Data excerpts:
━━━━━━

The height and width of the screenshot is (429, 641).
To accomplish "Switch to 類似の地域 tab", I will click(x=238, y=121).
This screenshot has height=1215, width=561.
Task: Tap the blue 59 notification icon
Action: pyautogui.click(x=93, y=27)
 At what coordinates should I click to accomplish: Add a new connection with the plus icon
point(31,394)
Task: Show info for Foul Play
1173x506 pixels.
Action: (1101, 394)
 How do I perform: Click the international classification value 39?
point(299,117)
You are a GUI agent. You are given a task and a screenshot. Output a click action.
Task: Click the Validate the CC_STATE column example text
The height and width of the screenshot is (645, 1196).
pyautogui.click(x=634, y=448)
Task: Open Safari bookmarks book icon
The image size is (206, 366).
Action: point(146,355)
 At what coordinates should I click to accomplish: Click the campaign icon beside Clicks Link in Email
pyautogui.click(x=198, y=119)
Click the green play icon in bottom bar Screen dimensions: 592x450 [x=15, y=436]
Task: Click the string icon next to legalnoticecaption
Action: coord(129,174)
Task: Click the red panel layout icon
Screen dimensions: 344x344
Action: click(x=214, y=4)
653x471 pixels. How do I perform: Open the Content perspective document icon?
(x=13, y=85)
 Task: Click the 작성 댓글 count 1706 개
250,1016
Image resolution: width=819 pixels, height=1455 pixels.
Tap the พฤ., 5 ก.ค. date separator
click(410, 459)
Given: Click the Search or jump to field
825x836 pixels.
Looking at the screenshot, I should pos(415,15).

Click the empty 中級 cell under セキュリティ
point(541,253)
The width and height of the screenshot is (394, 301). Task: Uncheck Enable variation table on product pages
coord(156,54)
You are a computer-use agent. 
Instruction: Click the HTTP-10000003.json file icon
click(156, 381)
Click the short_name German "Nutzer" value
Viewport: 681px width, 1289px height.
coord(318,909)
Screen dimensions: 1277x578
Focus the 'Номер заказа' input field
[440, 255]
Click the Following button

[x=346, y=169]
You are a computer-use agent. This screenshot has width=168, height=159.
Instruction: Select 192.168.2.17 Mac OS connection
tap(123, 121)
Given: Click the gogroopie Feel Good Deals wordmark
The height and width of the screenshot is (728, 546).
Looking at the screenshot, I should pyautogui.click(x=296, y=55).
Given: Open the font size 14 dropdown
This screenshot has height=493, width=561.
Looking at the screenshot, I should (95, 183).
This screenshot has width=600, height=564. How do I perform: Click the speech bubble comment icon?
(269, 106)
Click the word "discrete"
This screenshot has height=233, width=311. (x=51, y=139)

━━━━━━

## Exercise instructions
From the entries above, extract every line where the word "agent" appears.

## Reply to the exercise
You are a GUI agent. You are given a task and a screenshot. Output a click action.
You are a computer-use agent. 
You are a computer-use agent. This screenshot has width=168, height=159.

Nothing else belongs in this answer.